So, I walk back to the car to face a wife and two hungry boys who were counting on barbeque chicken for dinner. No problem, I told them, I will grill up some chicken at home.

We had some chicken breasts in the freezer, and not much in the way of barbeque sauce. The chicken went into the microwave to thaw and we started working on a basting sauce.

After some thought, and some urging by the hungry boys, we decided to try equal parts of Worcester Sauce, Heinz 57 Steak Sauce and butter. We melted the butter and added the other two ingredients. By that time, the chicken was not only thawed but partially cooked.

I put the chicken on the hot grill and started basting. Flipped those over and basted that side as well. One more flip and more basting, they were cooked through and we served them up.  Honestly, they were fantastic.
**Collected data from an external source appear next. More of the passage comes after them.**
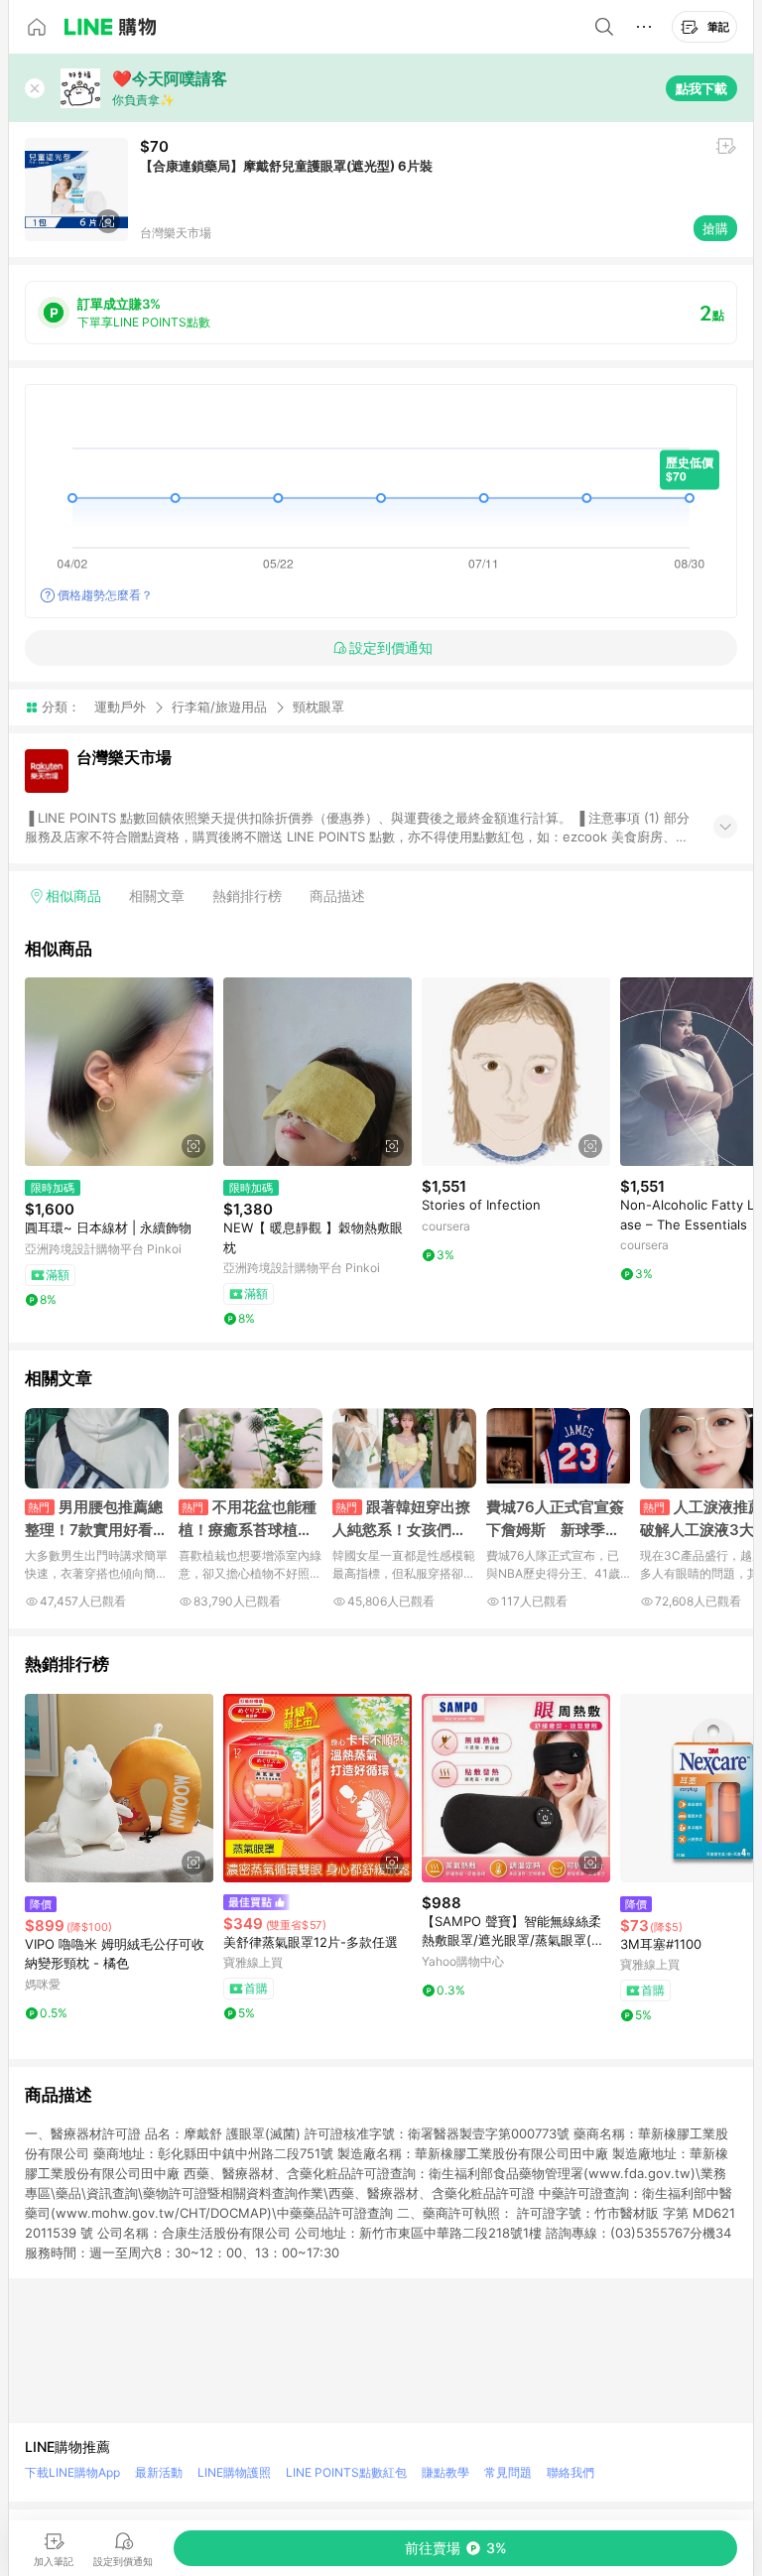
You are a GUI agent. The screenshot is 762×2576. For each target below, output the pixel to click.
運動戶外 (120, 706)
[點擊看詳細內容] (119, 1071)
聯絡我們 (570, 2472)
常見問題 (508, 2472)
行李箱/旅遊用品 (219, 706)
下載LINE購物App (72, 2472)
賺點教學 (445, 2472)
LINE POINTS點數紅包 (346, 2472)
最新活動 (159, 2472)
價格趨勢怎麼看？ (105, 594)
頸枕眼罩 (318, 707)
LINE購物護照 (234, 2472)
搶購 (715, 228)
We have been making BBQ chicken the same way ever since.

Here is the recipe:

Two large chicken breasts on the bone with the skin intact
Two tablespoons Worcester Sauce
Two tablespoons Heinz 57 Steak Sauce
Two tablespoons melted butter

Directions:

Put the chicken in a glass dish, cook in the microwave oven for 10 minutes on high.
Melt the butter and two sauces together.
Put the chicken on a hot grill bone side down and baste the skin with the sauce.
Grill for about 5 minutes, turn the breast over and baste the bone side.
Grill for an additional 5 minutes or so.
Flip again for one more basting.
Check the temperature of the chicken with a good meat thermometer; they are done
when they reach 170 degrees.
If you have any sauce left, baste them one more time before serving.

Some notes.

I know this is not the healthiest way to serve chicken. You can substitute margarine for the butter if you like. The skin keeps the meat very moist and can be removed before eating. However, it is very tasty.

Over the years we have served this chicken many, many times, to both family and friends. It has always gotten rave reviews. The highest compliment was when our teenaged grandson requested that I make it when he was visiting.

Feel free to add whatever you like to the sauce, hot pepper, honey, brown sugar or anything else you may want. For us we are sticking to the three ingredients we have loved for years.

 

FOG sez:

Healthy meals? Do I look like I eat healthy meals?

I want my tombstone to read: “He Ate Well”.